- [Activity]:
In the listing below, how many lines include "label"? Give the number and no other text.

- [Data for this exercise]:
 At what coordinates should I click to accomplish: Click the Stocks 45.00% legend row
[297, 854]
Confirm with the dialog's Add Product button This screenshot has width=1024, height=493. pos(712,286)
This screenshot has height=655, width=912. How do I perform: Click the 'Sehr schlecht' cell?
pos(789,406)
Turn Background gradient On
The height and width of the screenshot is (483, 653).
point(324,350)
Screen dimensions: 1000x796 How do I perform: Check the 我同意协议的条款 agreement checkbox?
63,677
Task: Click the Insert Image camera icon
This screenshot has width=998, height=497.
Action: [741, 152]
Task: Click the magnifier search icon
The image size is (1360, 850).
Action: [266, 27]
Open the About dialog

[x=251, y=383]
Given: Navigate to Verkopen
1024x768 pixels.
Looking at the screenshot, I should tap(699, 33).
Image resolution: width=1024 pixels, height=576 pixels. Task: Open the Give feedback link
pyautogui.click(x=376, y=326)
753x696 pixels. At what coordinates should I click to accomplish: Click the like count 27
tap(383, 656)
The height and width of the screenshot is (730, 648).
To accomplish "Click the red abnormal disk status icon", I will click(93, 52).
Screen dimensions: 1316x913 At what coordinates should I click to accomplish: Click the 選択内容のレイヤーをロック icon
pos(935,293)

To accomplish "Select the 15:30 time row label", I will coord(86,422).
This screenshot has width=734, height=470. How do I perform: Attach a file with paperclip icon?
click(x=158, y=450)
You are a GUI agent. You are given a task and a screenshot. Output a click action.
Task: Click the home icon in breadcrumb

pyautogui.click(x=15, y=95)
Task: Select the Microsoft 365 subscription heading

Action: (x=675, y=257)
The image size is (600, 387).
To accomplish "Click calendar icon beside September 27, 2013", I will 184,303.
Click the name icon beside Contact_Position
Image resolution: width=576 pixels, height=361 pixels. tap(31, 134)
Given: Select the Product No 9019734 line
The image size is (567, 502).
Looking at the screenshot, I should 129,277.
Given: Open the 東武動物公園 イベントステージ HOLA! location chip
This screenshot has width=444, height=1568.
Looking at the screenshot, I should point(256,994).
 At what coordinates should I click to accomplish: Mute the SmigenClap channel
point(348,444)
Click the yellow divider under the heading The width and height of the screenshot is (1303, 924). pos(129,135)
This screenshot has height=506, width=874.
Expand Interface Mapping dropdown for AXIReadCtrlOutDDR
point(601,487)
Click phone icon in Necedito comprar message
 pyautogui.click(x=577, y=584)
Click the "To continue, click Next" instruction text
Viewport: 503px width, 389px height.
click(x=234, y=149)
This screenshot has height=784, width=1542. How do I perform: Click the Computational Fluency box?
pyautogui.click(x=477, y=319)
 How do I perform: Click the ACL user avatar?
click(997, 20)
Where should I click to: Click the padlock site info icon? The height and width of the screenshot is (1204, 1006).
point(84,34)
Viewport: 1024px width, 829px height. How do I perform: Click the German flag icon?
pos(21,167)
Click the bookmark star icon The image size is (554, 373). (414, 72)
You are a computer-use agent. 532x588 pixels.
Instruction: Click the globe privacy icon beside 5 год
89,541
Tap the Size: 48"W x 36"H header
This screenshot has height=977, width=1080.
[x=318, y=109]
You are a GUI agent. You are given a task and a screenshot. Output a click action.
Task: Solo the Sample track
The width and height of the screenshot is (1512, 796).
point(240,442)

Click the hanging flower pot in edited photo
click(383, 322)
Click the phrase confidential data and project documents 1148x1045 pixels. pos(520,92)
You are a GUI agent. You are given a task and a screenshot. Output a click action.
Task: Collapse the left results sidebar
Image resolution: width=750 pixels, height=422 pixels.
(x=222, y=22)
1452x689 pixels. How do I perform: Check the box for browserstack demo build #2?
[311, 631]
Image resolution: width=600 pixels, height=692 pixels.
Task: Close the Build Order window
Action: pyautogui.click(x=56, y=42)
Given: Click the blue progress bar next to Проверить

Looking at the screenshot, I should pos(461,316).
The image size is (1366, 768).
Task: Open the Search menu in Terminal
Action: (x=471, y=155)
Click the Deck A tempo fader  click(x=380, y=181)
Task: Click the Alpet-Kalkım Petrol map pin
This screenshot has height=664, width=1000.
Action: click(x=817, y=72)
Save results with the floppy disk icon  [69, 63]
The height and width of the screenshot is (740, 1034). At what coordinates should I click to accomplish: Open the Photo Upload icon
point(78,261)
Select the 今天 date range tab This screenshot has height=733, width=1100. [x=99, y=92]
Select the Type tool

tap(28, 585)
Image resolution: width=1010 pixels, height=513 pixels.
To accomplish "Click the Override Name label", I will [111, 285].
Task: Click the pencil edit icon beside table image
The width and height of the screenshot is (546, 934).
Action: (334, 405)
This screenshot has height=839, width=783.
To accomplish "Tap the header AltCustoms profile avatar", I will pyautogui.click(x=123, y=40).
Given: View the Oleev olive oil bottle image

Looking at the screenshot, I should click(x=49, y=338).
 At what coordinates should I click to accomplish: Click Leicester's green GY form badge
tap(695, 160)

- [Problem solution]:
2